The bees were, and still are, treated as pets. Families would have one or many log-hives hanging in and around their houses. Although they are stingless, the bees do bite and can leave welts similar to a mosquito bite. The traditional way to gather bees, still favored among the locals, is to find a wild hive, then the branch is cut around the hive to create a portable log, enclosing the colony. With proper maintenance, hives have been recorded as lasting over 80 years, being passed down through generations. In the archaeological record of Mesoamerica, stone discs have been found that are generally considered to be the caps of long-disintegrated logs that once housed the beehives.

==== Tulum ====
Tulum, the site of a pre-Columbian Maya city on the Caribbean coast 130 km south of Cancun, has a god depicted repeatedly all over the site. Upside down, he appears as a small figure over many doorways and entrances. One of the temples, the Temple of the Descending God (Templo del Dios Descendente), stands just left of the central plaza. Speculation holds that he may be the "Bee God", Ah Muzen Cab, as seen in the Madrid Codex. It is possible that this was a religious/trade center with emphasis on xunan kab, the "royal lady".

==== Economic uses ====
Balché, a traditional Mesoamerican alcoholic beverage similar to mead, was made from fermented honey and the bark of the leguminous balché tree (Lonchocarpus violaceus), hence its name.
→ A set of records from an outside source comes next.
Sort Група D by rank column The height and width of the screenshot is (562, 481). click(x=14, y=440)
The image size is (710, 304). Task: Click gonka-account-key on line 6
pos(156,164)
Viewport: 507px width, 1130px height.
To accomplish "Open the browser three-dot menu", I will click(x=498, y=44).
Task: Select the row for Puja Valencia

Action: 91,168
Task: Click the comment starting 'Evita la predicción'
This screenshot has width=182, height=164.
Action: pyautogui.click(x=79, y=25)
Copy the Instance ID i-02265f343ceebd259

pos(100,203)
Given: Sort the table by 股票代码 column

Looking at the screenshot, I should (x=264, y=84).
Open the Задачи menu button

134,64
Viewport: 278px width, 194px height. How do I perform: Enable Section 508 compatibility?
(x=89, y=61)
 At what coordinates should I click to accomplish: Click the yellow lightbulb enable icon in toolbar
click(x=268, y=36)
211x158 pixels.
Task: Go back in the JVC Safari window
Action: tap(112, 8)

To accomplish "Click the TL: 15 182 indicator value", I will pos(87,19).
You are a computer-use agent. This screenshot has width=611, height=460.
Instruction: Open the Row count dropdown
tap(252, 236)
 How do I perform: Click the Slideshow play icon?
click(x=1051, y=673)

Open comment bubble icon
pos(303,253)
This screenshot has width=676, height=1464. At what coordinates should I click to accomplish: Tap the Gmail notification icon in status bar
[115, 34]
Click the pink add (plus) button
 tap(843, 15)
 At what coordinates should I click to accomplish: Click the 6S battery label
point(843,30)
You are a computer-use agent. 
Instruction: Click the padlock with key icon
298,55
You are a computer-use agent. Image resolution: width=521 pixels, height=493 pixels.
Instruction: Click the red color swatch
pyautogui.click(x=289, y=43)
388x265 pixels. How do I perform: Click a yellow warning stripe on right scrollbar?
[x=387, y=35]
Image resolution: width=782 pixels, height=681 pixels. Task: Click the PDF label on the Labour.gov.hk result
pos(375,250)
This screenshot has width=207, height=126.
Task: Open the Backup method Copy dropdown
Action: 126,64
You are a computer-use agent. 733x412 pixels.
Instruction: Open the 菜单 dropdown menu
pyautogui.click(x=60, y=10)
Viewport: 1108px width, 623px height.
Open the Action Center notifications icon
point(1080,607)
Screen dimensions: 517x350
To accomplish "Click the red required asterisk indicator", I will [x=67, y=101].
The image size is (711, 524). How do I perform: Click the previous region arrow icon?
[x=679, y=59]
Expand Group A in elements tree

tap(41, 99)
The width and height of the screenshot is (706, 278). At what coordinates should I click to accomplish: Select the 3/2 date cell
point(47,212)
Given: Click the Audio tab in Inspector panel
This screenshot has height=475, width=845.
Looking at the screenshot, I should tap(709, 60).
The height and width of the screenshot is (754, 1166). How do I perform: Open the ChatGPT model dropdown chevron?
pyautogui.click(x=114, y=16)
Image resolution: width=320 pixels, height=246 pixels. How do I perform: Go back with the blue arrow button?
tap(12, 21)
It was traditionally brewed in a canoe. The drink was known to have entheogenic properties, that is, to produce mystical experiences, and was consumed in medicinal and ritual practices. Beekeepers would place the nests near the psychoactive plant Turbina corymbosa and possibly near balché trees, forcing the bees to use nectar from these plants to make their honey. Additionally, brewers would add extracts of the bark of the balché tree to the honey mixture before fermentation. The resulting beverage is responsible for psychotropic effects when consumed, due to the ergoline compounds in the pollen of the T. corymbosa, the Melipona nectar gathered from the balché flowers, or the hallucinogenic compounds of the balché tree bark.

Lost-wax casting, a common metalworking method typically found where the inhabitants keep bees, was also used by the Maya. The wax from Melipona is soft and easy to work, especially in the humid Maya lowland. This allowed the Maya to create smaller works of art, jewelry, and other metalsmithing that would be difficult to forge. It also makes use of the leftovers from honey extraction. If the hive was damaged beyond repair, the whole of the comb could be used, thus using all of the hive. With experienced keepers, though, only the honey pot could be removed, the honey extracted, and the wax used for casting or other purposes.

==== Future ====
The outlook for meliponines in Mesoamerica is uncertain. The number of active Meliponini beekeepers is shy in comparison with the Africanized Apis mellifera breeders. The high honey yield, 100 kg or more annually, along with the ease of hive care and ability to create new hives from existing stock, commonly outweighs the negative consequences of "killer bee" hive maintenance.

An additional blow to the art of meliponine beekeeping is that many of the meliponicultores are now elderly, and their hives may not be cared for once they die. The hives are considered similar to an old family collection, to be parted out once the collector dies or to be buried in whole or part along with the beekeeper upon death. In fact, a survey of a once-popular area of the Maya lowlands shows the rapid decline of beekeepers, down to around 70 in 2004 from thousands in the late 1980s. Conservation efforts are underway in several parts of Mesoamerica.